Synergy Pattern of Short Cationic Antimicrobial Peptides Against Multidrug-Resistant Pseudomonas aeruginosa

With the rise of various multidrug-resistant (MDR) pathogenic bacteria, worldwide health care is under pressure to respond. Conventional antibiotics are failing and the development of novel classes and alternative strategies is a major priority. Antimicrobial peptides (AMPs) cannot only kill MDR bacteria, but also can be used synergistically with conventional antibiotics.

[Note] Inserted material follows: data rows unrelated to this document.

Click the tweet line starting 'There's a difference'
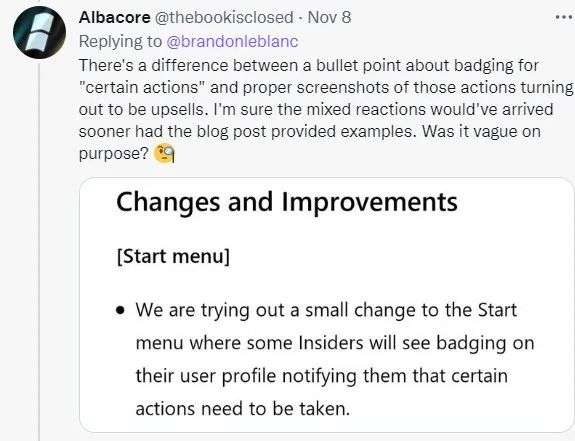Viewport: 575px width, 441px height. pyautogui.click(x=309, y=66)
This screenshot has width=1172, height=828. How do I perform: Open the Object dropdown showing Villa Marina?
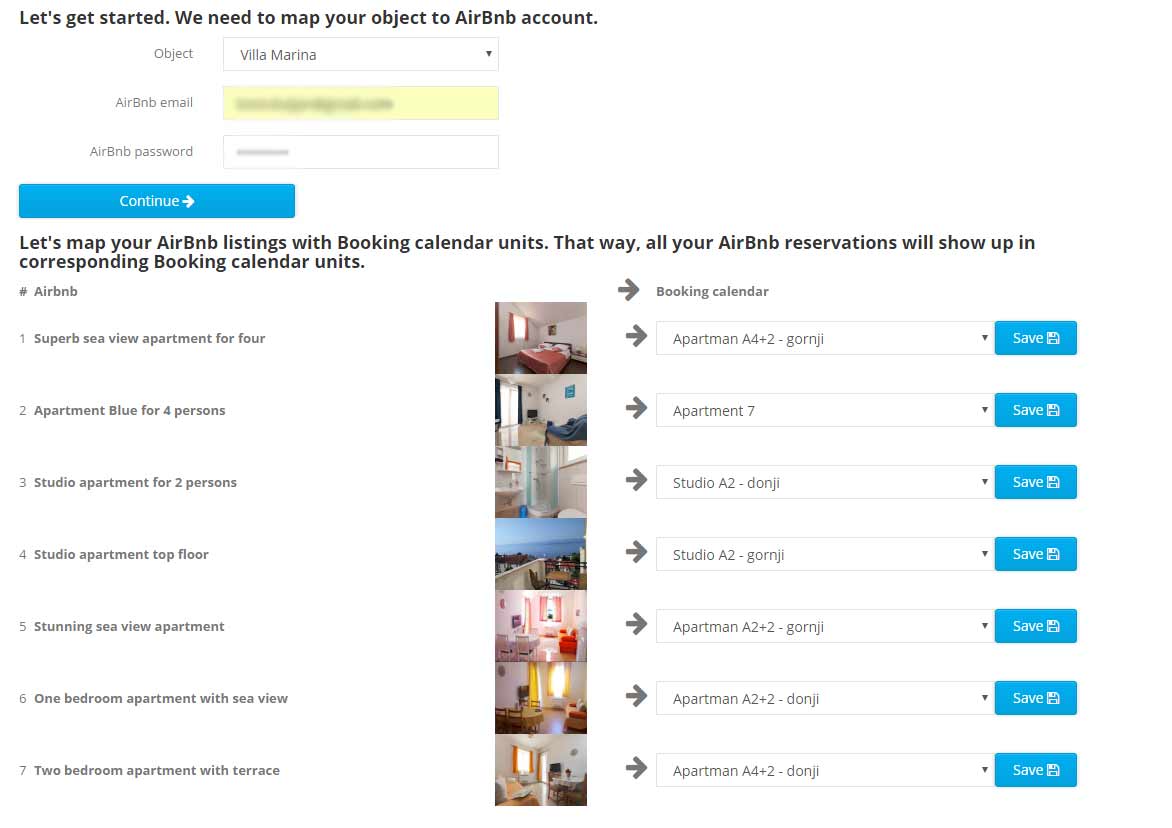pyautogui.click(x=361, y=55)
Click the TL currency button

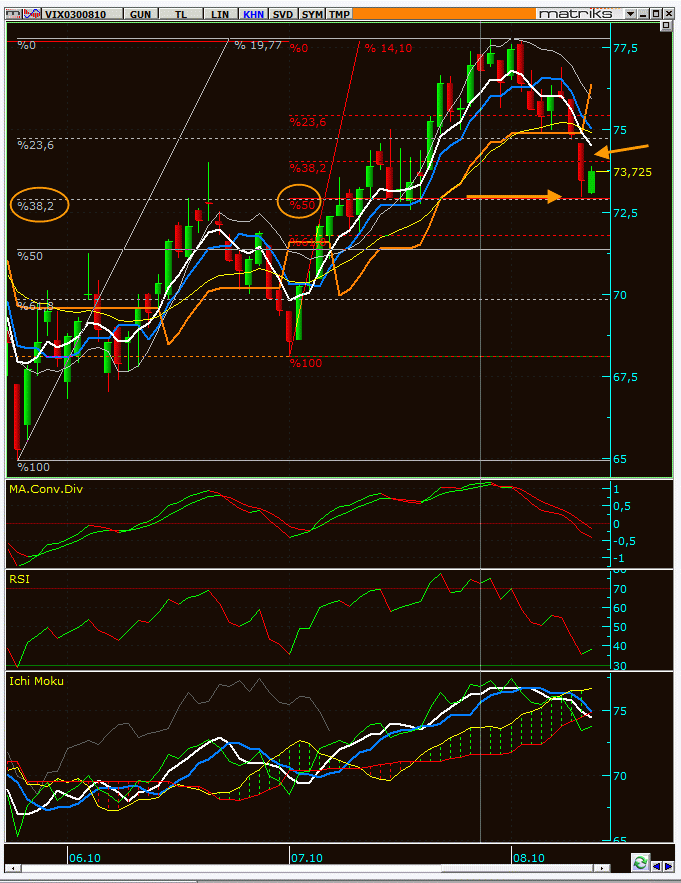(x=180, y=14)
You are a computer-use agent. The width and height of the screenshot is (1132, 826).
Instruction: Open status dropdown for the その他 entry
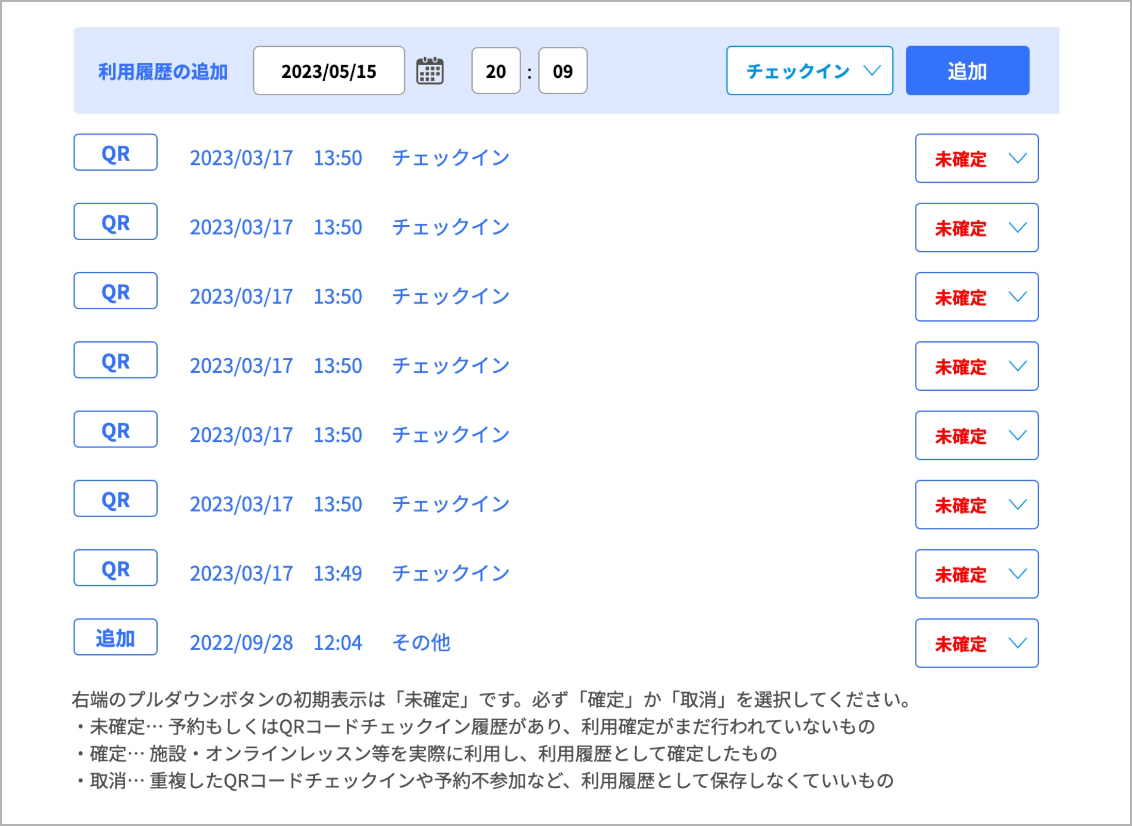(x=976, y=643)
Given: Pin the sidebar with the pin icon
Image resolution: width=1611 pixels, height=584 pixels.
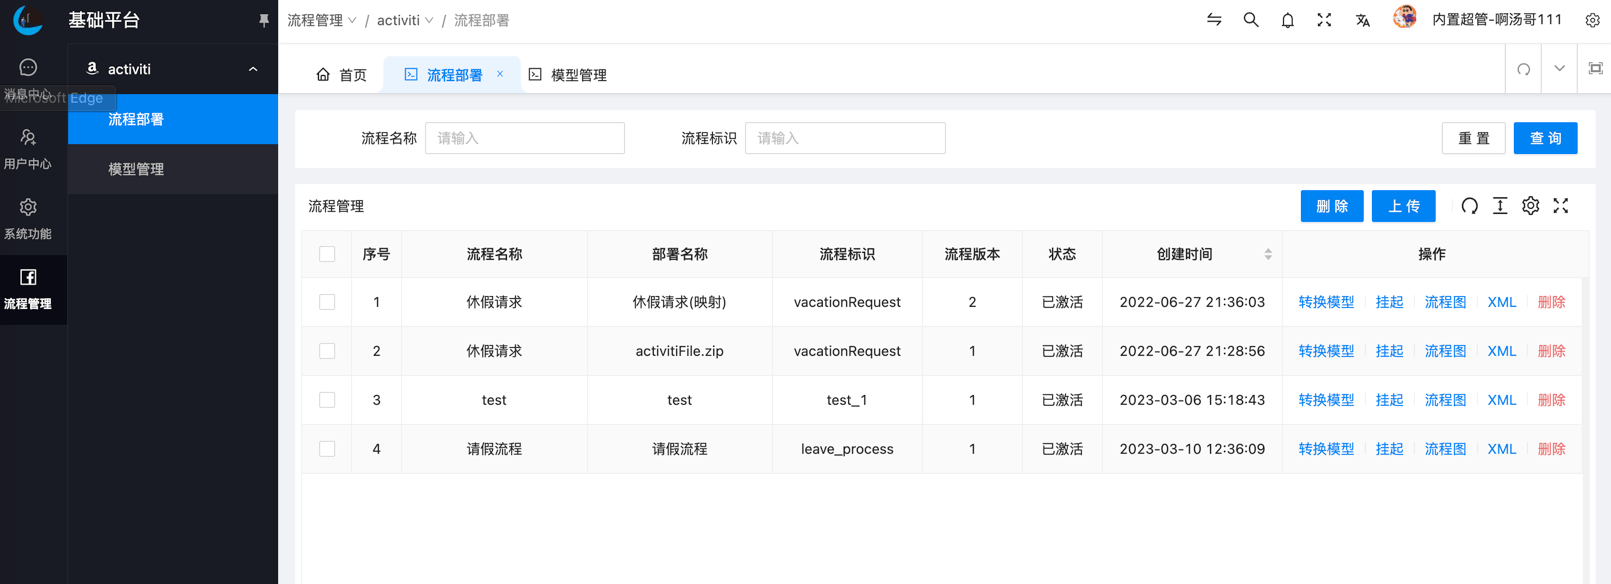Looking at the screenshot, I should coord(264,20).
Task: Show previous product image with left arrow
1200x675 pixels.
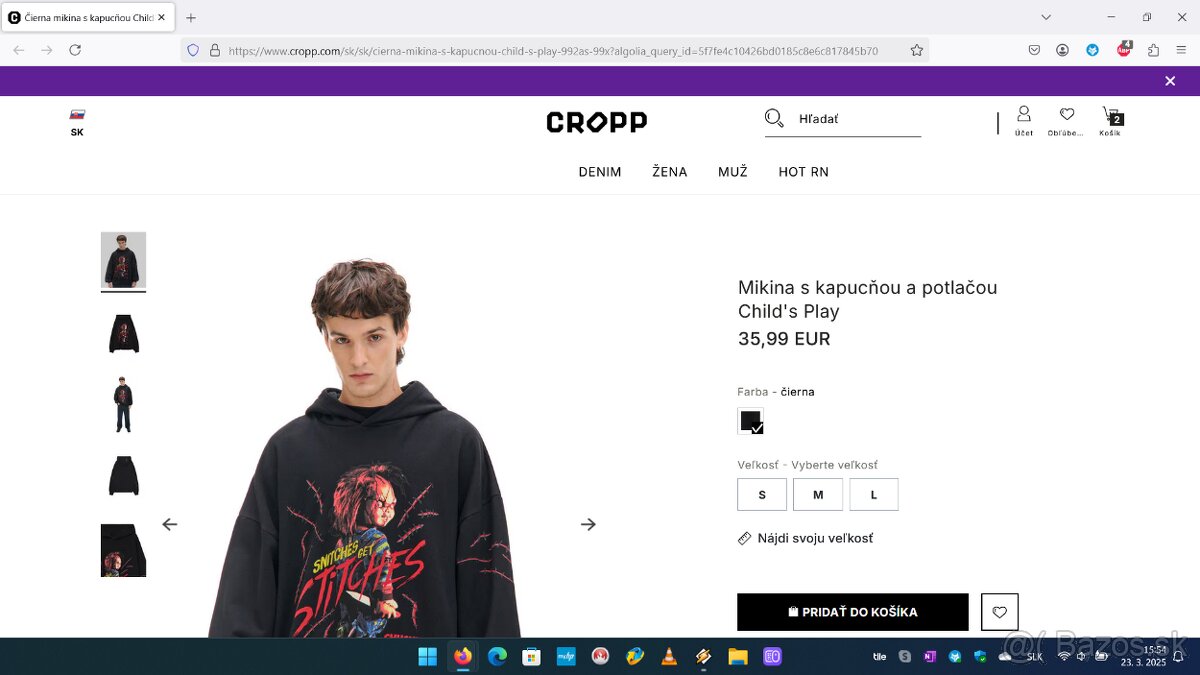Action: click(x=170, y=524)
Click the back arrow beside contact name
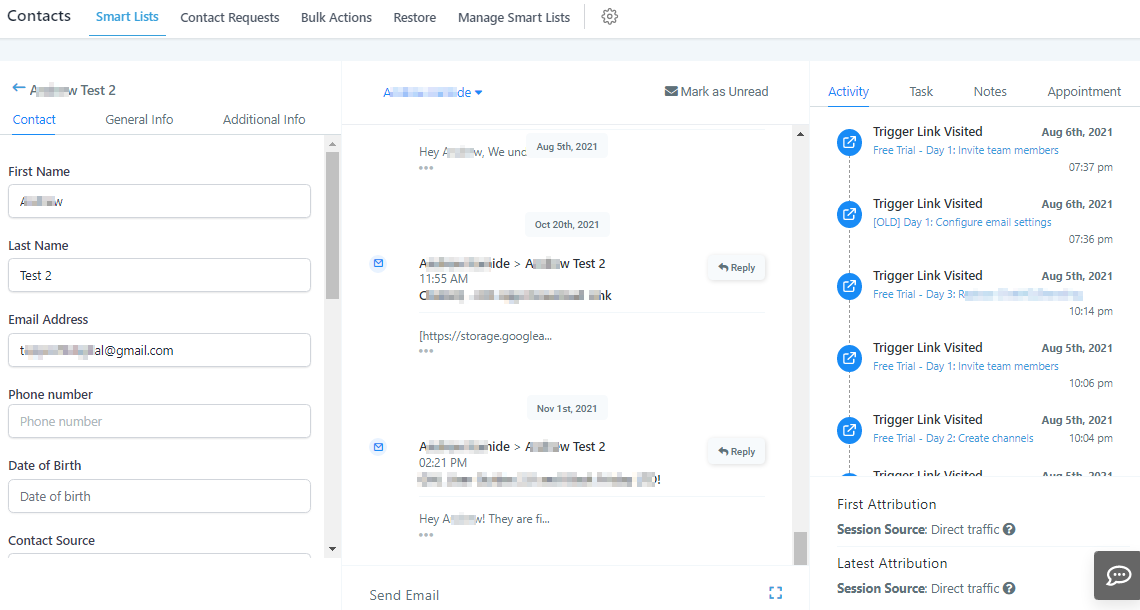The height and width of the screenshot is (610, 1140). 18,88
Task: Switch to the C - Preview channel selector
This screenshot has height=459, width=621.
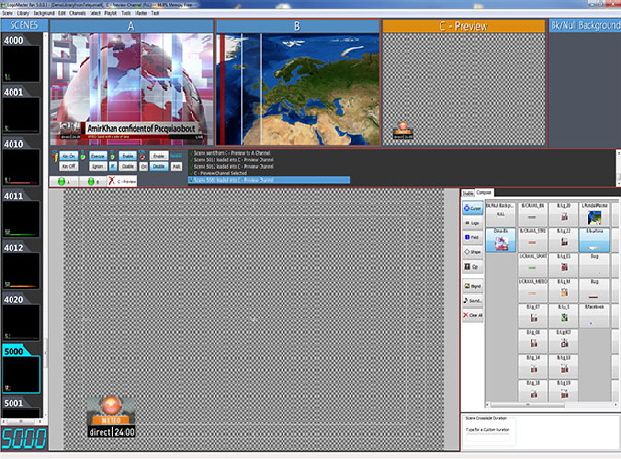Action: (122, 181)
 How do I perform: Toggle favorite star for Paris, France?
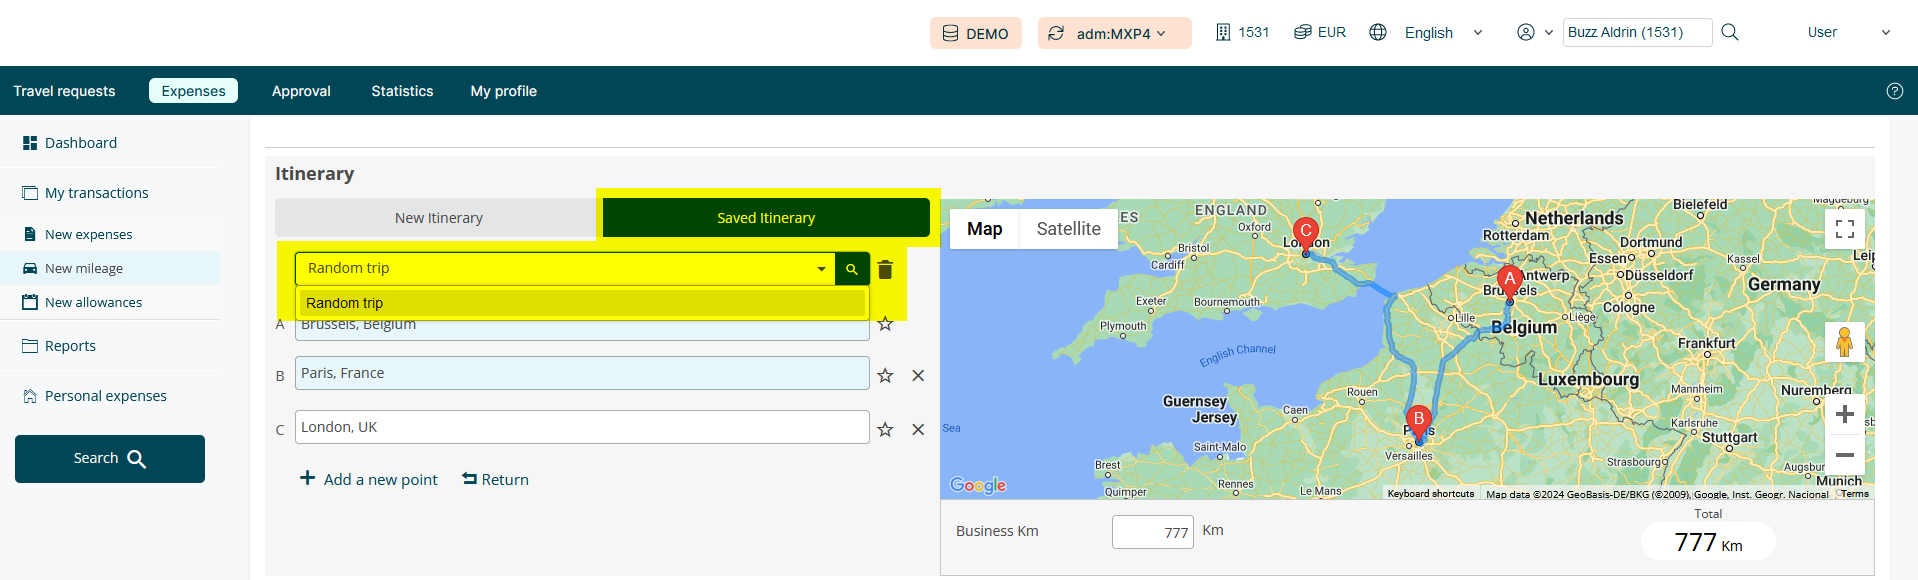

We selected 30 short AMPs from different origins and measured their synergy in combination with polymyxin B, piperacillin, ceftazidime, cefepime, meropenem, imipenem, tetracycline, erythromycin, kanamycin, tobramycin, amikacin, gentamycin, and ciprofloxacin. In total, 403 unique combinations were tested against an MDR isolate (PA910). As a measure of the synergistic effects, fractional inhibitory concentrations (FICs) were determined using microdilution assays with FICs ranges between 0.25 and 2. A high number of combinations between peptides and polymyxin B, erythromycin, and tetracycline were found to be synergistic. Novel variants of indolicidin also showed a high frequency in synergist interaction. Single amino acid substitutions within the peptides can have a very strong effect on the ability to synergize, making it possible to optimize future drugs toward synergistic interaction.